Per noi è invece solo questione di tempo: è stato istituito il Ministero della Transizione Ambientale, accorpando Sviluppo economico ed Ambiente e si è imboccata con decisione un piano integrato energia e clima che preveda il graduale abbandono delle energie fossili, comprese quelle estratte dai fondali marini. Questo, in sintonia con il nuovo Green Deal basato sull’Accordo di Parigi che prevede entro il 2030 la riduzione del 50% delle emissioni dannose al clima. Sicuramente avverrà una rapida decarbonizzazione ed un’incentivazione della produzione di energia eolica e solare. E’ però difficile ipotizzare in tempi brevi una riduzione delle importazioni di petrolio e gas, non essendoci chiari segnali per orientare l’opinione pubblica a ridurre i consumi energetici attraverso l’avvio di forme di mobilità sostenibile e minor consumo di elettricità (anche prodotta da centrali nucleari francesi e da noi importata), soprattutto per l’uso dei condizionatori.
Insomma le gigantesche torri che vedremo dal Lungomare – destinate peraltro a ridotta produzione di energia– anticipano il futuro, anche se nessun’altra città le ha installate o le installerà così vicino alla costa e ad un abitato. Il dado è oramai tratto, a meno di improbabili ripensamenti delle Istituzioni pubbliche. Facciamocene quindi una ragione per accettarlo, valutando magari l’indotto industriale (ma l’impianto tarantino utilizzerà strutture realizzate in Cina) che ne potrebbe venire al nostro territorio ove già esiste una società costruttrice di mega pale. A Civitavecchia è stato fiutato l’affare e si immagina di realizzare un hub industriale dedicato all’impiantistica eolica marina.
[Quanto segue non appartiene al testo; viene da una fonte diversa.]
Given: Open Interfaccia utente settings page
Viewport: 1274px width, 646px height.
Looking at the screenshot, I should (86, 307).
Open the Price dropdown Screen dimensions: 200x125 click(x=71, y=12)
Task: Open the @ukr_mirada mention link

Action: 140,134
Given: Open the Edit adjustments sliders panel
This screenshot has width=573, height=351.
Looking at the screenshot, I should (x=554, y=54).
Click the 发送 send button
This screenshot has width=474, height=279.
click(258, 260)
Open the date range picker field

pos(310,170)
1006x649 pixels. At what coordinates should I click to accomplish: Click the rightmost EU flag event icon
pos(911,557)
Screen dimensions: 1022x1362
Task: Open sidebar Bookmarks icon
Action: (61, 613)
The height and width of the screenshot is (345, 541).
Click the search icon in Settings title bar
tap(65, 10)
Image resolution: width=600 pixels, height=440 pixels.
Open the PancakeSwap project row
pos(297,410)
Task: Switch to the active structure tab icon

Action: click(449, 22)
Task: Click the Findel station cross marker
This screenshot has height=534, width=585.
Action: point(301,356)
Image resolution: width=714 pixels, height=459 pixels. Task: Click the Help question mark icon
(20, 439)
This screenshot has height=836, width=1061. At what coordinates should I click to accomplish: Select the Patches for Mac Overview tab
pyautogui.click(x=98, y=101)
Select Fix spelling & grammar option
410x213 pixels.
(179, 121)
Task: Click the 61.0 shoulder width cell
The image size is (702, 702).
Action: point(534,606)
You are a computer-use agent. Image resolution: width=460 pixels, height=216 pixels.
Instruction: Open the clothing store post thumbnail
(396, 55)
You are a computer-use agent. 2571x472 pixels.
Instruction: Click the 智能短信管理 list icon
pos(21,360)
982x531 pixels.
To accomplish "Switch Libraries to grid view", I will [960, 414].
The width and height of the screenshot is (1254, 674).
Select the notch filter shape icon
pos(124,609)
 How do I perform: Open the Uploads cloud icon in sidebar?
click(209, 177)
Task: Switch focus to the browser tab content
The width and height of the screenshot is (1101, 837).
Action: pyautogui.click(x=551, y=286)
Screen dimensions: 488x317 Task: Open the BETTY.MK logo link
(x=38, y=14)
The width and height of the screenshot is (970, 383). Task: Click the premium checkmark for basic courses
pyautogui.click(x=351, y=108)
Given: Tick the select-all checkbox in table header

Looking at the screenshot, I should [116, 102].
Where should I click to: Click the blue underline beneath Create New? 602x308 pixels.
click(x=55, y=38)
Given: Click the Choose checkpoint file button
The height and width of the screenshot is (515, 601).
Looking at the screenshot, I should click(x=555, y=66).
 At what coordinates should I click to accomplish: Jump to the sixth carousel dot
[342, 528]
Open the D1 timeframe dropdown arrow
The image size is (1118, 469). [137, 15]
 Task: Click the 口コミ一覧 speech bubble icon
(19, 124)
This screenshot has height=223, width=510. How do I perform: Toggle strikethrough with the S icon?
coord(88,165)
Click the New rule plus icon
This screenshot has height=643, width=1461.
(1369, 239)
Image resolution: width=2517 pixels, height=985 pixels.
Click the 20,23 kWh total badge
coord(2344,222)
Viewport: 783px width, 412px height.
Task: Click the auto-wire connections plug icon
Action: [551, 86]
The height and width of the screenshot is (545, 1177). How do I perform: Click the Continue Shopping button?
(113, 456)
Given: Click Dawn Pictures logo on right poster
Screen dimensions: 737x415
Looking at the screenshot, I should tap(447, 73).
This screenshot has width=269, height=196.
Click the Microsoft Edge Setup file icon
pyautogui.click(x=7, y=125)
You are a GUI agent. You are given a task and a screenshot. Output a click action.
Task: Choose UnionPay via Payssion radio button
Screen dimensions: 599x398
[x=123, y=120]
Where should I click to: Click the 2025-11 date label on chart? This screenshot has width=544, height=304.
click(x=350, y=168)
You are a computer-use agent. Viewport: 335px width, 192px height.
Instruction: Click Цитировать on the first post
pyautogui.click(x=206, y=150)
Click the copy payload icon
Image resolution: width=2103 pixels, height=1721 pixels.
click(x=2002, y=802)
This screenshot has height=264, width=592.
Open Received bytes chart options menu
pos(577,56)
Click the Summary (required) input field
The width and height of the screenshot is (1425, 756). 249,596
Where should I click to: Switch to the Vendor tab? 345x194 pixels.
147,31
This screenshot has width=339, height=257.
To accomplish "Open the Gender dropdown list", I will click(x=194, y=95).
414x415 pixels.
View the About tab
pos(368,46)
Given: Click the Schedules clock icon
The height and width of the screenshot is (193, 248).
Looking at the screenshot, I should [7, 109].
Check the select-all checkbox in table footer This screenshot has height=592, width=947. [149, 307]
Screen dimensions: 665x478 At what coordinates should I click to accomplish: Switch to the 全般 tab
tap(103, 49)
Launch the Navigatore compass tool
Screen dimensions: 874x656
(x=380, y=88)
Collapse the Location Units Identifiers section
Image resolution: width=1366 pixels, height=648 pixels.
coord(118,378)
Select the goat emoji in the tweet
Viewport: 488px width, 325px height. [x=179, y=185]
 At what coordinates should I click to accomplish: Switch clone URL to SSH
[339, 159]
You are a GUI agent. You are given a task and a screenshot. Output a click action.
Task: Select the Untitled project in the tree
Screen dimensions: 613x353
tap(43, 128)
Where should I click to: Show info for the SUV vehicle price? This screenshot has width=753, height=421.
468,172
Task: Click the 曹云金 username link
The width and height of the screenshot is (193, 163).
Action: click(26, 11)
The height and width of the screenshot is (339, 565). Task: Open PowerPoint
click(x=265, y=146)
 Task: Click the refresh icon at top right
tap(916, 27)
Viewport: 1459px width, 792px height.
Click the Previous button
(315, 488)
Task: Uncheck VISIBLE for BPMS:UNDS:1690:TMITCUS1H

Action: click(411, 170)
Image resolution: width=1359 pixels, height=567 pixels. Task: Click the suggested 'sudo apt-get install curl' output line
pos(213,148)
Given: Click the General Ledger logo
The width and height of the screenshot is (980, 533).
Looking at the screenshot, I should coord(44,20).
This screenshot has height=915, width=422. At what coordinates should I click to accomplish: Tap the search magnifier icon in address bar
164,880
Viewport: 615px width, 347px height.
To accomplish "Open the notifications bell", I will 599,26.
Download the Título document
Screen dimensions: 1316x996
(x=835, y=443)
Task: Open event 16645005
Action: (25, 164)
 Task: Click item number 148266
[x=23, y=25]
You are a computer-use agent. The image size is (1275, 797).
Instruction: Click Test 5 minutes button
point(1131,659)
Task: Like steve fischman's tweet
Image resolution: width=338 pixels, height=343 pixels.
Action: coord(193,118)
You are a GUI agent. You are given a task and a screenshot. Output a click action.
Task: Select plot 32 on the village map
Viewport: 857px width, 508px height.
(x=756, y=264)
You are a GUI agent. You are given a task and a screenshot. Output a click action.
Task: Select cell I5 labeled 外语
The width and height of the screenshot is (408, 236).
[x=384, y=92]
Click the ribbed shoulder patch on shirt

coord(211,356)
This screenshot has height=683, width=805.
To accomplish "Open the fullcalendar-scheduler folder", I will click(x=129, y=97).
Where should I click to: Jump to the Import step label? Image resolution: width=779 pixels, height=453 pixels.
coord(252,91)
In antico chi arrivava dal mare a Taranto vedeva le alte torri citate da Virgilio nelle Georgiche ed identificabili forse nei due templi a ponente e levante dell’Acropoli. Per secoli abbiamo ammirato dalla Città i panorami delle “belle montagne della Lucania e della Catabria Citeriore che formano… la cornice” dell’ameno quadro della rada e del Golfo che tanto entusiasmavano Giovan Battista Gagliardo (Descrizione topografica di Taranto, 1811). Domani, cittadini e turisti vedranno dal Lungomare gli infuocati raggi del sole che tramonta dietro queste lontane montagne godendosi anche l’effetto del moto lento e solenne di pale eoliche poste, ad abundantiam, nei pressi delle gru del porto, delle alte ciminiere e delle imponenti coperture dei parchi minerali dell’acciaieria.
La domanda che ci poniamo come PRI -Taranto è se la nostra città abbia bisogno di questa ulteriore scommessa, che compare in un momento molto delicato della nostra storia, al crocevia tra un futuro turistico da costruire rispetto ad un passato industriale da limitare nel tempo.